*** Begin section ***
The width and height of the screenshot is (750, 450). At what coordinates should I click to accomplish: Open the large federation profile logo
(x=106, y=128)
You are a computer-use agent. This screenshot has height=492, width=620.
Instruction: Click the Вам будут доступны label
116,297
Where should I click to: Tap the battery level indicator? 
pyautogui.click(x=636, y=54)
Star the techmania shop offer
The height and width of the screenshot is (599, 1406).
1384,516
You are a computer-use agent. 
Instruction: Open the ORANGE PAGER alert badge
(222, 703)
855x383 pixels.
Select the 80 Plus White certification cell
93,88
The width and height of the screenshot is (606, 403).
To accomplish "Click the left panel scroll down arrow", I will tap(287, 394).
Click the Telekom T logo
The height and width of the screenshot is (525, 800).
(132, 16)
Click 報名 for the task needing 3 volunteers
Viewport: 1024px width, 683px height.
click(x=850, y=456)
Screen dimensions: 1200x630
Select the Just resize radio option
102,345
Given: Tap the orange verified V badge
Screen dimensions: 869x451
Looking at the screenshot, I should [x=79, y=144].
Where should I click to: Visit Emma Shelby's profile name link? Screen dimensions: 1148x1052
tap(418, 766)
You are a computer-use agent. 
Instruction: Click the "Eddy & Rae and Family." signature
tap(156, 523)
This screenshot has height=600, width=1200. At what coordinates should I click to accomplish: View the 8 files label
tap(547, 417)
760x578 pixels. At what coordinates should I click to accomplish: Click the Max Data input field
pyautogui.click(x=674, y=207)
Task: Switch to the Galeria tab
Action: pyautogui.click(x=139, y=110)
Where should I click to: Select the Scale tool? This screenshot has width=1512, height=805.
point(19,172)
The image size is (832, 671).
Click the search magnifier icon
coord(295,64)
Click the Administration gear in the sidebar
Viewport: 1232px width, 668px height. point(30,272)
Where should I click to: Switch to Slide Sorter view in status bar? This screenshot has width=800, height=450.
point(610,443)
*** End section ***
In your answer, repeat each of the records exactly.

The width and height of the screenshot is (750, 450). At what coordinates should I click to accomplish: Open the large federation profile logo
(x=106, y=128)
You are a computer-use agent. This screenshot has height=492, width=620.
Instruction: Click the Вам будут доступны label
116,297
Where should I click to: Tap the battery level indicator? 
pyautogui.click(x=636, y=54)
Star the techmania shop offer
The height and width of the screenshot is (599, 1406).
1384,516
You are a computer-use agent. 
Instruction: Open the ORANGE PAGER alert badge
(222, 703)
855x383 pixels.
Select the 80 Plus White certification cell
93,88
The width and height of the screenshot is (606, 403).
To accomplish "Click the left panel scroll down arrow", I will tap(287, 394).
Click the Telekom T logo
The height and width of the screenshot is (525, 800).
(132, 16)
Click 報名 for the task needing 3 volunteers
Viewport: 1024px width, 683px height.
click(x=850, y=456)
Screen dimensions: 1200x630
Select the Just resize radio option
102,345
Given: Tap the orange verified V badge
Screen dimensions: 869x451
Looking at the screenshot, I should [x=79, y=144].
Where should I click to: Visit Emma Shelby's profile name link? Screen dimensions: 1148x1052
tap(418, 766)
You are a computer-use agent. 
Instruction: Click the "Eddy & Rae and Family." signature
tap(156, 523)
This screenshot has height=600, width=1200. At what coordinates should I click to accomplish: View the 8 files label
tap(547, 417)
760x578 pixels. At what coordinates should I click to accomplish: Click the Max Data input field
pyautogui.click(x=674, y=207)
Task: Switch to the Galeria tab
Action: pyautogui.click(x=139, y=110)
Where should I click to: Select the Scale tool? This screenshot has width=1512, height=805.
point(19,172)
The image size is (832, 671).
Click the search magnifier icon
coord(295,64)
Click the Administration gear in the sidebar
Viewport: 1232px width, 668px height. point(30,272)
Where should I click to: Switch to Slide Sorter view in status bar? This screenshot has width=800, height=450.
point(610,443)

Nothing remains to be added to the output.